Cinta Navysah Season 2

Cinta Navysah Season 2
Bab 78


__ADS_3

Kantor Davian,


Davian yang sedang sibuk di depan laptop kini menerima telepon dari sekretaris bahwa ada seorang tamu bernama ibu Ifa ingin menemuinya.


"Biarkan dia masuk" perintah Davian sembari menghela nafasnya.


Ifa masuk dan duduk di sofa, ia membawa beberapa berkas dan menyodorkan kearah Davian.


"Apa ini besan?" tanya Davian pada Ifa, ia melihat wajah Ifa yang begitu jutek tidak seperti biasanya.


"Bukalah, kau akan mengerti setelah melihatnya." ucap Ifa dengan menghembuskan nafas kasarnya.


Davian membuka dan melihat beberapa foto Raffa yang sedang duduk di sebuah taman bersama seorang wanita, ia pun melihat foto Raffa yang sedang menggunakan tongkat untuk membantunya berjalan.


Ia membaca file kecelakaan Raffa beberapa bulan lalu, cukup membuat Davian syok dengan kenyataan pahit ini.


"Sekarang aku tahu jawabannya kenapa anakmu ingin membatalkan pertunangan ini.

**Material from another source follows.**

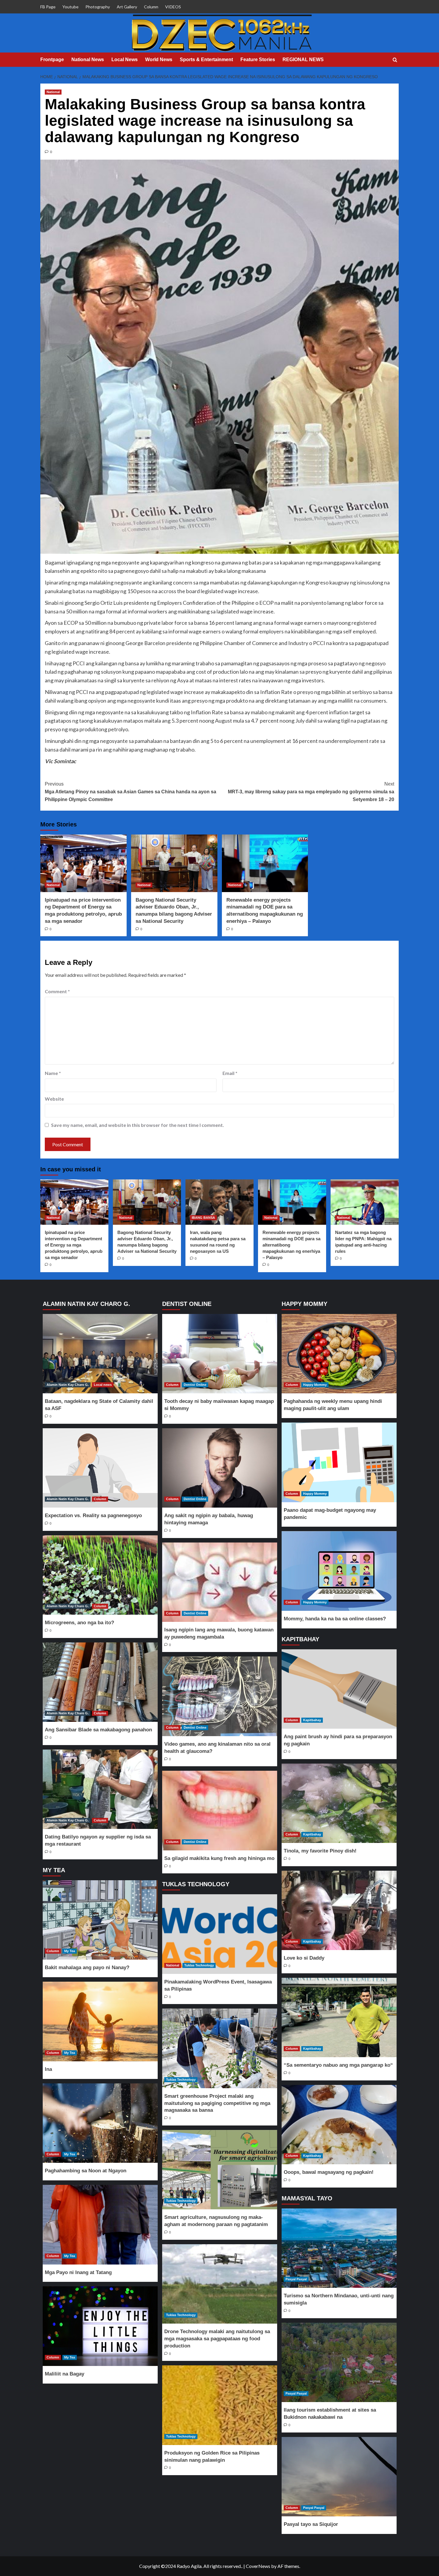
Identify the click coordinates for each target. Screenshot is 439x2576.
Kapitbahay (312, 1720)
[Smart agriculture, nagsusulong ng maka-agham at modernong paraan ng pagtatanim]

Alasannya bukan karena wanita lain, tapi memang anakmu mungkin malu dengan keadaannya yang sekarang." Ifa menatap sendu mencoba untuk menahan tangisnya, "Aku sengaja menyuruh orangku yang berada di Inggris untuk menyelidikinya dengan cepat." sambungnya lagi.


"Aku tidak ingin salah melangkah, ini tentang kebahagiaan anakku juga, jika aku menunggumu bergerak pasti akan lama." Ifa menghembuskan nafas kasarnya. " Apapun yang terjadi dengan Raffa, aku yakin Kinan bisa menerimanya. Tidak perlu berkecil hati, kita akan melakukan yang terbaik untuk kesembuhan Raffa. "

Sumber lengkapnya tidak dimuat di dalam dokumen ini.